Network Improvements Do Not Negate the Need for Towers
By Don Bishop
AT&T Services’ president of network operations, Bill Smith, spoke to an audience at the Wireless Infrastructure Show in Orlando, Florida, on Wednesday. In introducing Smith, PCIA President and CEO Jonathan Adelstein said Smith is responsible for AT&T’s network health. He manages 100,000 employees and controls a checkbook of $20 billion. “This makes him a popular guy as he walks the halls this morning,” Adelstein quipped.
Smith first addressed the current news that AT&T is buying Direct TV for $48.5 billion. He said the motivation to put the two companies together has to do with more and more people watching content on mobile devices. “No one should be concerned it is a left turn by AT&T with respect to investment in its network,” he said.
The AT&T executive went on to detail how the use of AT&T’s wireless network is growing rapidly. He said network traffic in the vicinity of the Superbowl was a record for the event, yet the Coachilla Music Festival’s network traffic was 30 percent higher than the Superbowl’s and twice that of the festival last year. He said the Kentucky Derby set a record for AT&T network traffic and was 20 percent higher than Coachilla’s. “We don’t see any end in sight to this trend,” he said.
Smith said wireless networks do not stand alone, they work hand in hand with wired networks. In that context, AT&T’s initiative to transform its legacy TDM wired infrastructure into an all-IP network is continuing apace. Called Velocity IP, the initiative was announced a couple of years ago, Smith said, “and we are well underway toward completion. We can see the finish line from this first phase.”
Another step for AT&T is is expanding LTE. “We are at 280 million pops and committed to 380 million by the end of the year,” Smith said. “We probably will reach that this summer.”
Next for AT&T is wireless network densification, which is putting more cell site capacity in place, whether it takes the form of macrosites, small cells or DAS. “Spectrum is a scarce resource,” he said. “T there are issues about getting more capacity and spectrum in play. Right now, it’s about making the most use of what you have.” In that regard, Smith said AT&T would be building new macrosites. “We plan 1,500 to 3,000 macro sites per year for the foreseeable future. Your organization helps us get through the permitting barriers,” he said of PCIA’s efforts.
Smith said he is particularly proud of what AT&T has done with DAS and small cell development. “We set up an organization dedicated to getting into venues, particularly sporting arenas,” he said. “Small cells are important to use as a solution, although the use of small cells is more of a rifle-shot technique for use in concentrated areas with special needs, such as malls and office buildings. Small cells are good solutions for that.”
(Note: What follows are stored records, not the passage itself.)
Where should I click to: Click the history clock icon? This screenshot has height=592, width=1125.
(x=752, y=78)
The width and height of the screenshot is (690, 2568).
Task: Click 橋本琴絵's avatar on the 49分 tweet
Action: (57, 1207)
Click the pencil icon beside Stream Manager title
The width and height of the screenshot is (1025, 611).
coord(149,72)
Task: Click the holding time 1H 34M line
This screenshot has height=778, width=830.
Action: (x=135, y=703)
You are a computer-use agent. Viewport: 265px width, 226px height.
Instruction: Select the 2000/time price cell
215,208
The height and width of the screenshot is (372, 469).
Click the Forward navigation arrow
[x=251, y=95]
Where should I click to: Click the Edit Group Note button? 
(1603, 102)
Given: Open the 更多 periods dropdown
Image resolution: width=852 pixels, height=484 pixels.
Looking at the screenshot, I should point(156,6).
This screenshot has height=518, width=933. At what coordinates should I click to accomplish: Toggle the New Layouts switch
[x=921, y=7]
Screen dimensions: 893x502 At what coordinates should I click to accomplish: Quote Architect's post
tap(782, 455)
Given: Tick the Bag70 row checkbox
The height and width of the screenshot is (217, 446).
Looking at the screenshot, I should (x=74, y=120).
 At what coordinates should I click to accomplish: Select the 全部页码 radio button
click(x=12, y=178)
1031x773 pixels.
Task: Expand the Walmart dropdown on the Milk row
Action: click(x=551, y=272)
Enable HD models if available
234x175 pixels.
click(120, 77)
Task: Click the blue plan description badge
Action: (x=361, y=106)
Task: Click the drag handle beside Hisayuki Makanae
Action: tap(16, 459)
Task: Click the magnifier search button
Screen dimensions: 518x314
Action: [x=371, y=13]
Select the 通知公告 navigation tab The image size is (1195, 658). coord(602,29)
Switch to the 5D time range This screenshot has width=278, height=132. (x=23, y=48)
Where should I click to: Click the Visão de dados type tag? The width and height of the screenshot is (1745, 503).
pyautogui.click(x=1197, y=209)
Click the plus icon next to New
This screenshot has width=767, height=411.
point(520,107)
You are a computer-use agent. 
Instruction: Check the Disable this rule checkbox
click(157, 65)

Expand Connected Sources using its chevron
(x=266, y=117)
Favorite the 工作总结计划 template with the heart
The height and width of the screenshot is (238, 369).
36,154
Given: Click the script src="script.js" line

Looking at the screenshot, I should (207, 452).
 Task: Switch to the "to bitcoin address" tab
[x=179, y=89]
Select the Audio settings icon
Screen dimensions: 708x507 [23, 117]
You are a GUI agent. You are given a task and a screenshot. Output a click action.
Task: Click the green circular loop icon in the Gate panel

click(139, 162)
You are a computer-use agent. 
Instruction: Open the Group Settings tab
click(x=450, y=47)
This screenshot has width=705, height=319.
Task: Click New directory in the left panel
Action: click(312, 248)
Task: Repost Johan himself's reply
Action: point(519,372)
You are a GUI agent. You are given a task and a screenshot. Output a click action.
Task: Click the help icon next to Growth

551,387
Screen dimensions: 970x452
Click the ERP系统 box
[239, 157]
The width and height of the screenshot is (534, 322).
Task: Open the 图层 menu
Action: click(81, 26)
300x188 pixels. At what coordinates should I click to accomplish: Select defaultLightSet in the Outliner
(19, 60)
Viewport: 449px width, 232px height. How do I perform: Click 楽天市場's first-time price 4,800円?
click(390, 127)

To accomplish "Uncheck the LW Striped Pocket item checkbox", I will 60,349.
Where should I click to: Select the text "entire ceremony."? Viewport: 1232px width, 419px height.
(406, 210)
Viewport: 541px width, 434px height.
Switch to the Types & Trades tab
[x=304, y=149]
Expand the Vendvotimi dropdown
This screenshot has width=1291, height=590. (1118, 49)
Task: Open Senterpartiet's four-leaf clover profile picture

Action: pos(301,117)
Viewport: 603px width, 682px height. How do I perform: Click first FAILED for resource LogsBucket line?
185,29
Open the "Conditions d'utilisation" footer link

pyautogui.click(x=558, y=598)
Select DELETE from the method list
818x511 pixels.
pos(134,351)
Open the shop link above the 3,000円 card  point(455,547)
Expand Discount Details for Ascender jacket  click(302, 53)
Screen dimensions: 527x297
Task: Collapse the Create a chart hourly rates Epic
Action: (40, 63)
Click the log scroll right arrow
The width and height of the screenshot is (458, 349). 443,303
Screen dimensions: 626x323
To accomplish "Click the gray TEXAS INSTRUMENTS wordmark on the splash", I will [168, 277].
AT&T’s network operations chief said the use of tower-mounted radios is another source of pride. “We take the radio up to the top of the tower instead of placing it at the bottom, and it gains us 3dB on the transmit and receive,” Smith said.
He said that for some new cell site construction. AT&T premanufactures cell sites in various sizes and installs the equipment inside in a controlled environment. AT&T uses state-of-the-art heating and cooling that is environmentally safe, and uses backup generators.”
Smith said carrier aggregation is the single most important thing for network performance. “We have to put different bands of spectrum together,” he said. “Carrier aggregation lets us do that to deliver the performance our customers want.
He said the use of small cells is key to AT&T’s network program. “They’re efficient,” Smith said. “Four small cells within a macro cell area can boost the total capacity of that area by 50 to 60 percent. That’s valuable for us as we deal with spots of capacity needs. We have a tool that will pinpoint where we need small cell capacity to offload form the macro network.”
AT&T has made great strides with self-optimizing networks (SONs), Smith said. He explained that, historically, it has taken engineers six to 12 months to optimize the network. Meanwhile, the needs of networks change moment to moment with people entering high-rise buildings in the morning and at lunch and after work they exit to the streets. “Historically, we couldn’t reoptimize that quickly,” he said. “A self-optimizing network makes a half-million optimizations a day in our network, real time, in 15-minute increments. That’s a vast improvement in network performance.”
SON 2.0 performs other tasks such as dynamic interference management, Smith said. It can change the tilt of antennas to mitigate interference with a mass event handling tool.
For additional network performance improvement, AT&T is using network virtualization, also known as Domain 2.0 and the user-defined network cloud. It shifts from the use of special-purpose components to using virtual components on white-box software. “There are dozens of special-purpose equipment on our network, whether wired or wireline,” Smith said. “It doesn’t have to be that way. It’s possible to take the functionality and develop a software capability and then run it on a white box or a non-specialized piece of equipment. We expect that will provide cost savings.”
Taking all these steps together doesn’t mean AT&T builds fewer towers, Smith said, but they improve the network efficiency and allow an overall savings for the company’s capital program. “Getting the cost savings from retiring the legacy network helps to make innovation for customers affordable,” he said. “Technology is inexorable. It can be managed but not controlled.”